Oleh: Amhar Rasyid
Jambi, Jum’at 30 may 2025
Assalamu’alaikum wr,wb Bapak2/ibuk2/ Adik2 pembaca setia di mana saja berada. Mari kita lupakan sejenak polemic ijazah Jokowi…biarlah mereka berdebat terus. Bagi kita sebagai pengamat sudah nampak persimpangan jalan kereta api di Cirebon: Jalur Utara ingin bukti2 ilmiah ditegakkan, sementara Jalur Selatan tak mau bukti2 ilmiah dibuktikan sehingga Ijazah terus disembunyikan, ya kapan ketemunya Understanding? Sementara Gadamer mengatakan agar kita dapat bersepaham atas suatu persoalan, ya dasar pijakannya harus sama, jangan ada Jalur Utara dan Jalur Selatan. Sekarang mari kita alihkan pembicaraan kita kepada hal yang lebih bermakna. Sebab umur kita dalam hidup ini singkat.

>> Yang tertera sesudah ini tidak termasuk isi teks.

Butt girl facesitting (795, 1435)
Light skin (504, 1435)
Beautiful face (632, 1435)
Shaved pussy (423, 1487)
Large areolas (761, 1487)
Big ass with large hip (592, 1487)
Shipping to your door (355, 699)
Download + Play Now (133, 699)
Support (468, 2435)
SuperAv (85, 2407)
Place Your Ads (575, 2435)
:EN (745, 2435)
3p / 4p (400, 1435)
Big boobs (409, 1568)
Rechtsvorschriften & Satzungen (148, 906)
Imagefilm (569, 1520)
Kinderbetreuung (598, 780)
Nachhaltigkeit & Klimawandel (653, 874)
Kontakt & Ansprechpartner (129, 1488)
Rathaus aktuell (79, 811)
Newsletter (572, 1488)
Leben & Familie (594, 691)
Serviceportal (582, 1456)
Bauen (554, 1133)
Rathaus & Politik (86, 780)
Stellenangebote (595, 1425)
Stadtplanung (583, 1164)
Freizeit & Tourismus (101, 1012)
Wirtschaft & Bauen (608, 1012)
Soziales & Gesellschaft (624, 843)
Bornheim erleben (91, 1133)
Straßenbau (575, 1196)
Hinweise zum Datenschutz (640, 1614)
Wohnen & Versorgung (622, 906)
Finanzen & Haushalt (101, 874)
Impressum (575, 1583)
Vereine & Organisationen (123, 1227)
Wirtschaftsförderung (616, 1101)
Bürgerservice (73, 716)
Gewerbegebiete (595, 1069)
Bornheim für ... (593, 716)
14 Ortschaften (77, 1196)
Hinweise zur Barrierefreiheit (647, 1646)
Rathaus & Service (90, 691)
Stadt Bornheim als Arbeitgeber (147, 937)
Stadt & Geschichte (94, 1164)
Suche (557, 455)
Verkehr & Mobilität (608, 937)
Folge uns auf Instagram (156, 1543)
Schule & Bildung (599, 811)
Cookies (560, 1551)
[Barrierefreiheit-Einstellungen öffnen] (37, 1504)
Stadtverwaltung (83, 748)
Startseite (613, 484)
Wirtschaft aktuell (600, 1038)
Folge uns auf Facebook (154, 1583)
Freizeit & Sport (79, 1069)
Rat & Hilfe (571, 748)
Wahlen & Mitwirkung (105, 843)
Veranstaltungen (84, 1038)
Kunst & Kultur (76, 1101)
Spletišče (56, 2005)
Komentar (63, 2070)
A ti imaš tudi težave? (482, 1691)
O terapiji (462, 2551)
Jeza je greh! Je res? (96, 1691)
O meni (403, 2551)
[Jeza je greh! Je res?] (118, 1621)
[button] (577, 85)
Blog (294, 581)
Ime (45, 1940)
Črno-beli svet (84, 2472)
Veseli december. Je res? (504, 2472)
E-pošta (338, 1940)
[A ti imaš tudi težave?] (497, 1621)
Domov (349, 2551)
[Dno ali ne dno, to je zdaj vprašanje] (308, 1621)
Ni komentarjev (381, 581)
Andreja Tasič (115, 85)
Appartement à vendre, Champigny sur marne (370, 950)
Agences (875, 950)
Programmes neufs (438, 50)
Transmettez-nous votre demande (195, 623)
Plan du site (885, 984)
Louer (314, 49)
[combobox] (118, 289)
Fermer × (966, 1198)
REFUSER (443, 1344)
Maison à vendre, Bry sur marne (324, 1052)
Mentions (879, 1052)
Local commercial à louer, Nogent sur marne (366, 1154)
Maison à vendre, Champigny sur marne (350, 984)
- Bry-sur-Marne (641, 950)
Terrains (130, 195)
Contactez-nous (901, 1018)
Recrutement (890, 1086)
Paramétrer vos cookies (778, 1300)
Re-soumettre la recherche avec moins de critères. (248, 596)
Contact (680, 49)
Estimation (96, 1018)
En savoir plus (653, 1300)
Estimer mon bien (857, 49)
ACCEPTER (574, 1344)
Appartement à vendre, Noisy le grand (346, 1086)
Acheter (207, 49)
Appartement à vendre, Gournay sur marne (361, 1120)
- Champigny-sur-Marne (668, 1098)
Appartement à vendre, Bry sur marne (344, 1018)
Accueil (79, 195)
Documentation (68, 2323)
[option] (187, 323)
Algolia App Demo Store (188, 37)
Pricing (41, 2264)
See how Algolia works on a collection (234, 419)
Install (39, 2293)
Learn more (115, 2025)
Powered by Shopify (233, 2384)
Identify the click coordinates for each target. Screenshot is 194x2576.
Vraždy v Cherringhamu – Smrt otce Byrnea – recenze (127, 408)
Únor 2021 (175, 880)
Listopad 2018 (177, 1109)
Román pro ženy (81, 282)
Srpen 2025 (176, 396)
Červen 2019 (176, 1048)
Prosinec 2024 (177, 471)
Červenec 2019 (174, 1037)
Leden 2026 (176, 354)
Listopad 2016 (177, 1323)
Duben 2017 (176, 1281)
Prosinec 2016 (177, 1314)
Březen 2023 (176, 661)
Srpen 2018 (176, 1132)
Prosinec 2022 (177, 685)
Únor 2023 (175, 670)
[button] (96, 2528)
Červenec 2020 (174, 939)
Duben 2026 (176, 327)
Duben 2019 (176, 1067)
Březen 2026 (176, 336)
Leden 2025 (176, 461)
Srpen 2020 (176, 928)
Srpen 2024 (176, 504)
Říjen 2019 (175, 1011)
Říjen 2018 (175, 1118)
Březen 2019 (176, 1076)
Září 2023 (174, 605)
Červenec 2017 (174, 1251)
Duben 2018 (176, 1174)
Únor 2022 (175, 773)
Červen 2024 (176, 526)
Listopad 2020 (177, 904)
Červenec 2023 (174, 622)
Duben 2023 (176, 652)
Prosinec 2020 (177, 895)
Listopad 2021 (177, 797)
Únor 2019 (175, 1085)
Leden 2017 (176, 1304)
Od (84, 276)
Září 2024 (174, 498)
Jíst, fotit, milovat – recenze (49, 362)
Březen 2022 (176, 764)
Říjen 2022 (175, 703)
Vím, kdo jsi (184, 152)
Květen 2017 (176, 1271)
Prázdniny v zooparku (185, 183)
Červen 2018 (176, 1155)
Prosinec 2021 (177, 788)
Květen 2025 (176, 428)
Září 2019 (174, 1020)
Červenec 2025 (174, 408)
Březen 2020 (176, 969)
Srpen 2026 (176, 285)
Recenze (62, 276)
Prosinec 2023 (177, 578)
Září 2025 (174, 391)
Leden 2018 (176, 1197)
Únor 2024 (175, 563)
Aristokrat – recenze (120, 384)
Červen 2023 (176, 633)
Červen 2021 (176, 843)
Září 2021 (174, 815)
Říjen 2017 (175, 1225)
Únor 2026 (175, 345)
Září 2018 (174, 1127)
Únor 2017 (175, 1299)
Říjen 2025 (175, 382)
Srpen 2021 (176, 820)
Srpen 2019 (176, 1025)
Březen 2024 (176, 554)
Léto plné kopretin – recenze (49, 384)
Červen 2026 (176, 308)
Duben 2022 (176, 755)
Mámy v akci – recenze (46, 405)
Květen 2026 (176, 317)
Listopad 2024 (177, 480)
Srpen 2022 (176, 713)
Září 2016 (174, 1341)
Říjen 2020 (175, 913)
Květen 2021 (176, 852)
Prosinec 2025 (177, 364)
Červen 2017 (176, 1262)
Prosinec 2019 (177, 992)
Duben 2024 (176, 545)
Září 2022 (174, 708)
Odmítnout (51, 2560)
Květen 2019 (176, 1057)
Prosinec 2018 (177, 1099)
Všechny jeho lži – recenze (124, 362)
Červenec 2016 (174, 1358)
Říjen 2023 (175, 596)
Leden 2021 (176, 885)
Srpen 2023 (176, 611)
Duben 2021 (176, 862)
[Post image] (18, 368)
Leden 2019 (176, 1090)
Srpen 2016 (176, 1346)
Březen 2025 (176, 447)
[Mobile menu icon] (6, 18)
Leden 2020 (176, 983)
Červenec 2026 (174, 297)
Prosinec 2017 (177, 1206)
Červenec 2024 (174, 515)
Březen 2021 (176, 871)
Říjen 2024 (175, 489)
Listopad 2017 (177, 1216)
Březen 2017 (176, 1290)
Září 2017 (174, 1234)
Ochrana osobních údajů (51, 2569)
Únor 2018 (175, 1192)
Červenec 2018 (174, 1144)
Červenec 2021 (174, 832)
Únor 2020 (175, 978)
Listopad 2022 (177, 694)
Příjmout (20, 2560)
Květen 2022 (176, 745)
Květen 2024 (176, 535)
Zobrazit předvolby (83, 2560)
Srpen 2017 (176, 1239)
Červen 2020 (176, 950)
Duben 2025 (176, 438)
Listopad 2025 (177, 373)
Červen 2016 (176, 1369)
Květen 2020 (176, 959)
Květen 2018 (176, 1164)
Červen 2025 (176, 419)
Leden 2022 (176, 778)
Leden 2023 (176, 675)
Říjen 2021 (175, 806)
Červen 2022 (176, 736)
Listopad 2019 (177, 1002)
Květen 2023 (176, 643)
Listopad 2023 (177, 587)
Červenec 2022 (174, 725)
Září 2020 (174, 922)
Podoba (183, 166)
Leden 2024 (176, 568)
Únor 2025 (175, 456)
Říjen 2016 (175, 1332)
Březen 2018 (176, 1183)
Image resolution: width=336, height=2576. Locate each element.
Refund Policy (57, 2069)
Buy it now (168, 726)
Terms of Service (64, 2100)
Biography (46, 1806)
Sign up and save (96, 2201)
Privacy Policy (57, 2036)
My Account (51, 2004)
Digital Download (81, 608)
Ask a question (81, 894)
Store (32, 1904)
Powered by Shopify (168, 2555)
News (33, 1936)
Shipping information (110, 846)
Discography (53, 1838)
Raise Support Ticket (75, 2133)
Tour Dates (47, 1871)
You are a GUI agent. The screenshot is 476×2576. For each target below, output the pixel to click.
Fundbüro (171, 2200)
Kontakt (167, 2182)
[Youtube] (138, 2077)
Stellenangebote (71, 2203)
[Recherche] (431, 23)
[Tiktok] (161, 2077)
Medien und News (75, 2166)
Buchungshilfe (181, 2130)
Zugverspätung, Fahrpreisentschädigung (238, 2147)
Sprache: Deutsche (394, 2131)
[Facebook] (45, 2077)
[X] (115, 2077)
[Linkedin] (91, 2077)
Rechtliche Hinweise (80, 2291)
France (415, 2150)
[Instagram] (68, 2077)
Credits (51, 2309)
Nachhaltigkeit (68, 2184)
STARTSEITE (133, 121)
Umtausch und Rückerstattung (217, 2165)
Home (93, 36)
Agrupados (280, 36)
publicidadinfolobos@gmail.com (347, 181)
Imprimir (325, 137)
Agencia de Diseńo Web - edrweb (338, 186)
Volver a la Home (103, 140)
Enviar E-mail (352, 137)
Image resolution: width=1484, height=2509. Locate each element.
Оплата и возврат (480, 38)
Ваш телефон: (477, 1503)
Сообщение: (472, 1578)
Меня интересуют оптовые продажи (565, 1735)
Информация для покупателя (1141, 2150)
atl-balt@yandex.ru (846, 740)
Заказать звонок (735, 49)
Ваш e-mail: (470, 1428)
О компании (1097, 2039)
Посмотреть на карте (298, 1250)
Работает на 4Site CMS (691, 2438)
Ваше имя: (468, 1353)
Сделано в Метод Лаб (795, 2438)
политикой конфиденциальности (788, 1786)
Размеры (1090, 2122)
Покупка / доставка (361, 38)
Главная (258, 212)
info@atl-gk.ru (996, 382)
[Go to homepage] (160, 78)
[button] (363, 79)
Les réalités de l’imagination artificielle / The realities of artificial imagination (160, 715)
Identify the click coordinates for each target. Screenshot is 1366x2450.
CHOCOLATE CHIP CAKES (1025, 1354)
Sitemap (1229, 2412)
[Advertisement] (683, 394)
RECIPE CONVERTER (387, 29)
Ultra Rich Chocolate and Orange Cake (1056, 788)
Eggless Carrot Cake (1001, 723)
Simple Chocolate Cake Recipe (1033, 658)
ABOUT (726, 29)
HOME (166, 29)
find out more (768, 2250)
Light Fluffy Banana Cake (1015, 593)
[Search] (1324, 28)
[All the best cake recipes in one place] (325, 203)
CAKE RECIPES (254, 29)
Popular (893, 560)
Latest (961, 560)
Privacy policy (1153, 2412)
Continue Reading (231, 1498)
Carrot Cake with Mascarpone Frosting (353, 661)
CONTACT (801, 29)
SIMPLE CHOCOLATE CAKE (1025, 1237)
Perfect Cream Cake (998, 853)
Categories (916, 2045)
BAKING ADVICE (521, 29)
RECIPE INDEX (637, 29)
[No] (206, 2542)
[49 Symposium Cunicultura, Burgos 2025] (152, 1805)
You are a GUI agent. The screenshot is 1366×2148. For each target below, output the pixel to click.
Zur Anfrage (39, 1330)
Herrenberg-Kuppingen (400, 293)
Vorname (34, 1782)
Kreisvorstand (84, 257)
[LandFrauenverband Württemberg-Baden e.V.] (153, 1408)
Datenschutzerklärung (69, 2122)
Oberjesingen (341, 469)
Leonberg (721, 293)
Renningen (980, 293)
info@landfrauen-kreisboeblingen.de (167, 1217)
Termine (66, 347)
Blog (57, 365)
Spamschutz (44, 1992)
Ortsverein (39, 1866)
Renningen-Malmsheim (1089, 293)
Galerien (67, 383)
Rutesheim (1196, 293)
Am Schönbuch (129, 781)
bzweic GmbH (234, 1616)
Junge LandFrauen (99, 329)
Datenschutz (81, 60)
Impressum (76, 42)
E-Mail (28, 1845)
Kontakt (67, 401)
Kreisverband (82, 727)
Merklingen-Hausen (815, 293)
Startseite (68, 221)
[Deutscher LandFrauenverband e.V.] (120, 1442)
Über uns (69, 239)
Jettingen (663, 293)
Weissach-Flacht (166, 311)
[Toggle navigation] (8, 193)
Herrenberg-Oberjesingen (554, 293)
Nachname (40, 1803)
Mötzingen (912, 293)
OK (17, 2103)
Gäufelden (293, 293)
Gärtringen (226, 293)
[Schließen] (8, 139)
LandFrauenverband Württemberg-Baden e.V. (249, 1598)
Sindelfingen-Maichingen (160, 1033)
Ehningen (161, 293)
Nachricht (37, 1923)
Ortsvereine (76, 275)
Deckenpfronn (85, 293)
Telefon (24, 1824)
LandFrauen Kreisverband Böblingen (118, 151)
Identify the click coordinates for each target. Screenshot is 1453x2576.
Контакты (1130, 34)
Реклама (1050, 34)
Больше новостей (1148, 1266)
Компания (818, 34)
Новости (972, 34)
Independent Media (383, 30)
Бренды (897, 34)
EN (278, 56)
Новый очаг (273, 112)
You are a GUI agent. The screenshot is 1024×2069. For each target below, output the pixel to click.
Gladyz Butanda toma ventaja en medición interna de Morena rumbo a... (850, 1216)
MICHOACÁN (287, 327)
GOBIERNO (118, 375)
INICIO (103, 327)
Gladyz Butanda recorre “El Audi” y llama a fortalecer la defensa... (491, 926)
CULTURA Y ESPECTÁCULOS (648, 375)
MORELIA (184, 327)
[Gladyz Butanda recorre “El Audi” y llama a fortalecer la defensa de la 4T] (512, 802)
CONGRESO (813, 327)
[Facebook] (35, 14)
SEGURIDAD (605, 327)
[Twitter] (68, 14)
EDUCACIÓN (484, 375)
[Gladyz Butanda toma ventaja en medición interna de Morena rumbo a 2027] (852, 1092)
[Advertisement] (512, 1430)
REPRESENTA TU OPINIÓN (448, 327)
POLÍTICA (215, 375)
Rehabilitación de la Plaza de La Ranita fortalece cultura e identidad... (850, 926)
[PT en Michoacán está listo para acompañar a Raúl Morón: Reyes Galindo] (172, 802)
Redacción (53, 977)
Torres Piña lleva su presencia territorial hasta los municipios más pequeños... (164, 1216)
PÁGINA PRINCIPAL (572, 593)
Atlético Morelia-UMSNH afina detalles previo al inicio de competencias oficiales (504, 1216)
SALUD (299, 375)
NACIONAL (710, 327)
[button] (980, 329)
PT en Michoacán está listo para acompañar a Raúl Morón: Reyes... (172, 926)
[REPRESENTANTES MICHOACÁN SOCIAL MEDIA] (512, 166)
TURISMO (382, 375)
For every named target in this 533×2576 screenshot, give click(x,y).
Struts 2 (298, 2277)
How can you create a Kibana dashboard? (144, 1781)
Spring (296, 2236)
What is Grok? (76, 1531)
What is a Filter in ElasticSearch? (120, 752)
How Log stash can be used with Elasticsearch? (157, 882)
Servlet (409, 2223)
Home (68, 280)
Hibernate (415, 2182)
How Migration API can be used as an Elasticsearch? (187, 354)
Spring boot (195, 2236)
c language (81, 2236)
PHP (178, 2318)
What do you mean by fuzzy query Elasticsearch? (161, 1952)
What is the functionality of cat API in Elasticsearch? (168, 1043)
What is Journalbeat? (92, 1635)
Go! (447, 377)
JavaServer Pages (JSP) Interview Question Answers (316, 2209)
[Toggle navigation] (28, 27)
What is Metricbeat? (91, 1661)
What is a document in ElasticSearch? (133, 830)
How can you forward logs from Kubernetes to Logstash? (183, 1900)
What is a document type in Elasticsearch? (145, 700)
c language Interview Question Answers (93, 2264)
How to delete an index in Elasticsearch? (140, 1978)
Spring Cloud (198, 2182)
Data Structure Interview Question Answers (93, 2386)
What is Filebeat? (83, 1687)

Sebagaimana diketahui ada dua organisasi keislaman yang dipandang besar di Indonesia yaitu NU dan Muhammadiyah: mungkin anda termasuk pengikut setia dari salah satunya. BerMuhammadiyah atau berNU atau berorganisasi keagamaan lainnya pada prinsipnya ingin sama2 menuju ke sorga. Entah bagaimana cara menafsirkan ajaran keagamaan oleh masing2 pihak, yang penting umat ditunjuki ke arah jalan yang benar. Ada sebuah buku petunjuk jalan ke sorga oleh Muhammadiyah yang menarik untuk dikaji berjudul HPT (Himpunan Putusan Tarjih). Di dalamnya anda ditunjuki bagaimana cara2 jitu agar hidup berbahagia di dunia ini dan kelak nanti sampai ke akhirat. Tetapi karena yang menunjuki itu manusia, ya kadang2 cara berpikir mereka dari aspek perkembangan ilmu pengetahuan dan filsafat perlu dipertanyakan juga. Muhammadiyah ingin agar umat mengamalkan ajaran Islam semurni mungkin seperti yang dipraktekkan oleh Rasul saw dulu (purifikasi) dan ingin pula pemahaman keagamaan dimodernisir (tajdid), namun filsafat mengatakan bahwa setiap kali manusia memahami sesuatu, subjektifitasnya tak bisa lepas dari dirinya…ini yang jadi masalah, sehingga purifikasi itu di mata siapa? Bagaimana cara mereka mencari yang objektif murni itu? Apa kelebihan dan kekurangannya bila dilihat dari filsafat? Dalam tulisan ini saya akan mengajak pembaca semua, jika tidak sibuk, untuk menelusuri cara2 orang Muhammadiyah menghasilkan Fikih untuk bahagia hidup di dunia dan juga menunjuki anda jalan ke sorga. Mari kita mulai!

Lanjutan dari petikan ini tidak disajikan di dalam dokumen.